TPU-MLIR Introduction
=====================

TPU-MLIR is the Tensor Computing Processor compiler project for Depp Learning processors. This project provides a complete toolchain, which can convert pre-trained neural networks under different frameworks into binary files ``bmodel`` that can be efficiently run on tensor computing processors.
The code has been open-sourced to github: https://github.com/sophgo/tpu-mlir .

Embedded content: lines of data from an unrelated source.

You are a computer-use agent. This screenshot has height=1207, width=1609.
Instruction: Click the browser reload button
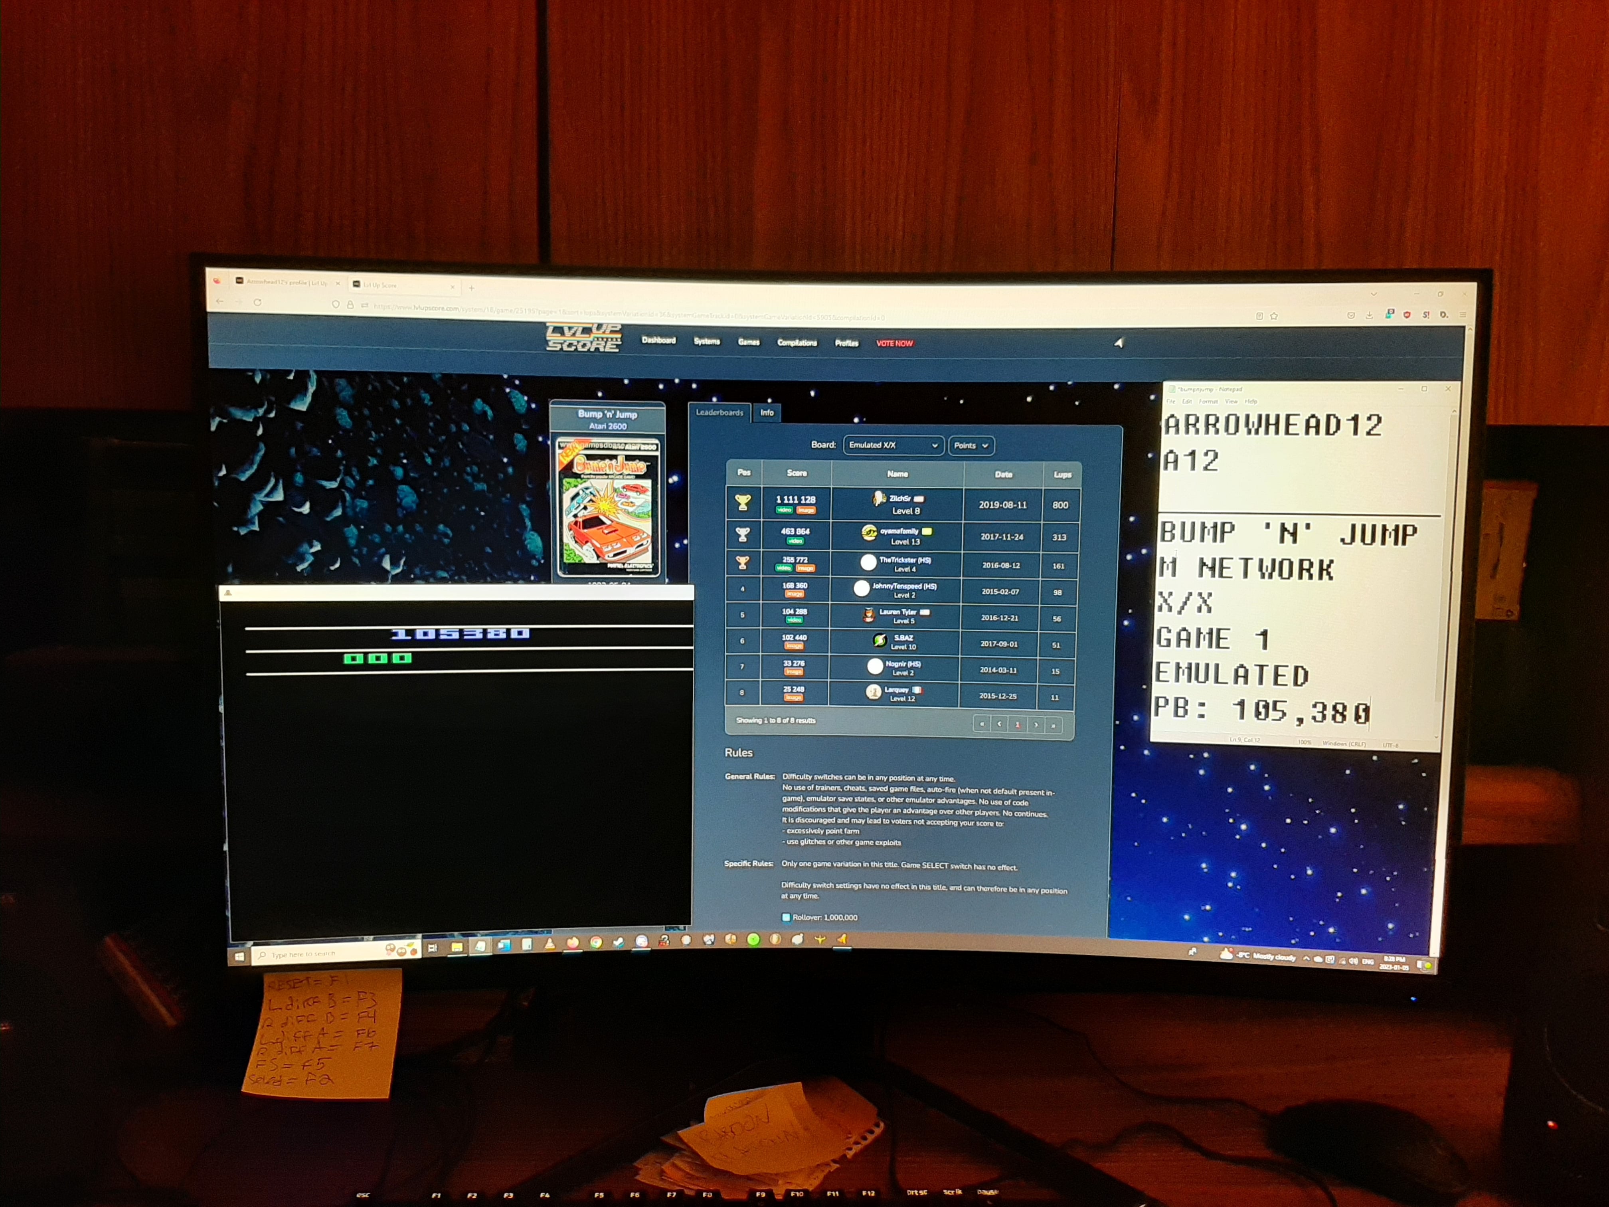(257, 302)
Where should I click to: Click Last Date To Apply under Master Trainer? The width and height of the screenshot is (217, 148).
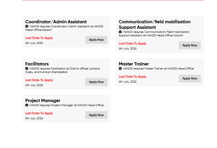coord(132,77)
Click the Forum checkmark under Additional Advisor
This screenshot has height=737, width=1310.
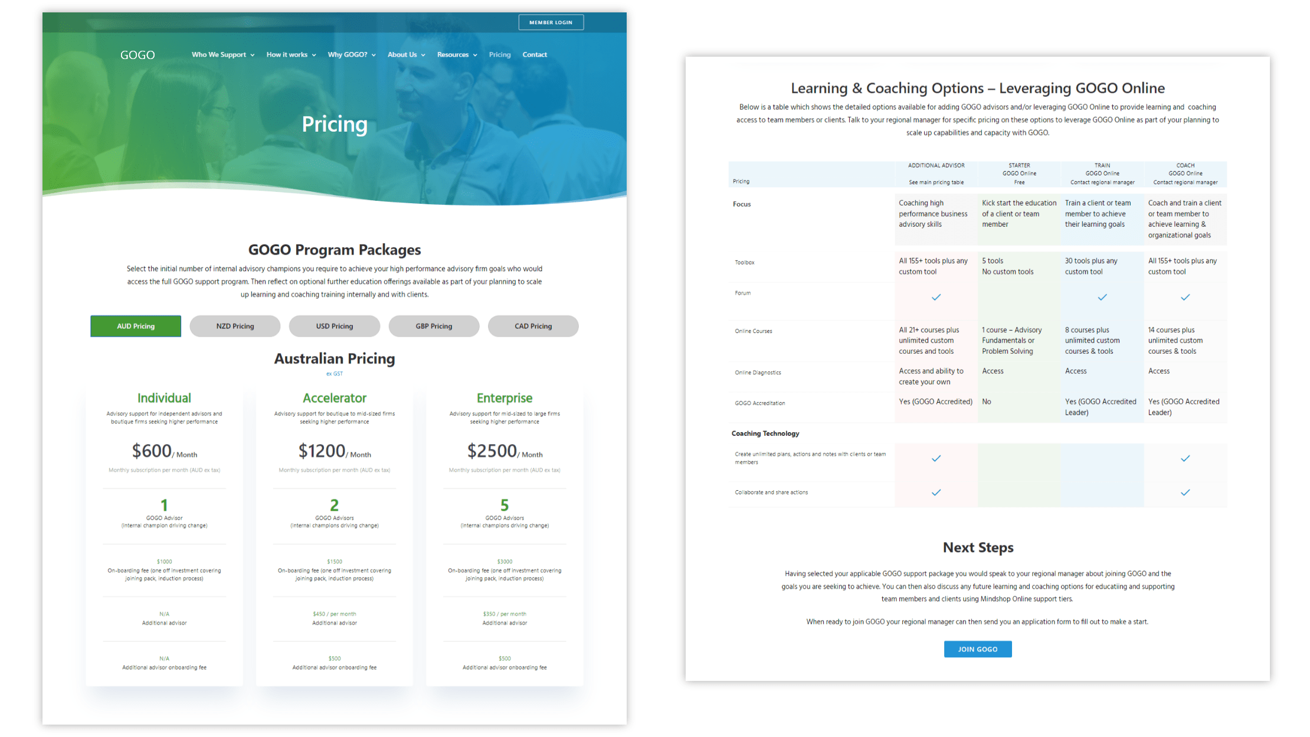click(936, 297)
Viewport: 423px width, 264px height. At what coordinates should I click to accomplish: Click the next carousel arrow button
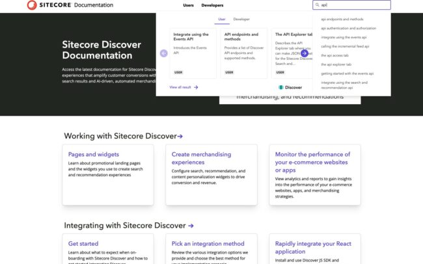[x=304, y=53]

The overall architecture of TPU-MLIR is shown in the figure (:ref:`framework`).

.. _framework:
.. figure:: ../assets/framework.png
   :height: 9.5cm
   :align: center

   TPU-MLIR overall architecture


The current directly supported frameworks are pytorch, onnx, tflite and caffe. Models from other frameworks need to be converted to onnx models. The method of converting models from other frameworks to onnx can be found on the onnx official website:
https://github.com/onnx/tutorials.


To convert a model, firstly you need to execute it in the specified docker. With the required environment, conversion work can be done in two steps, converting the original model to mlir file by ``model_transform`` and converting the mlir file to bmodel/cvimodel by ``model_deploy``. To obtain an INT8 model, you need to call ``run_calibration`` to generate a quantization table and pass it to ``model_deploy``. This article mainly introduces the process of this model conversion.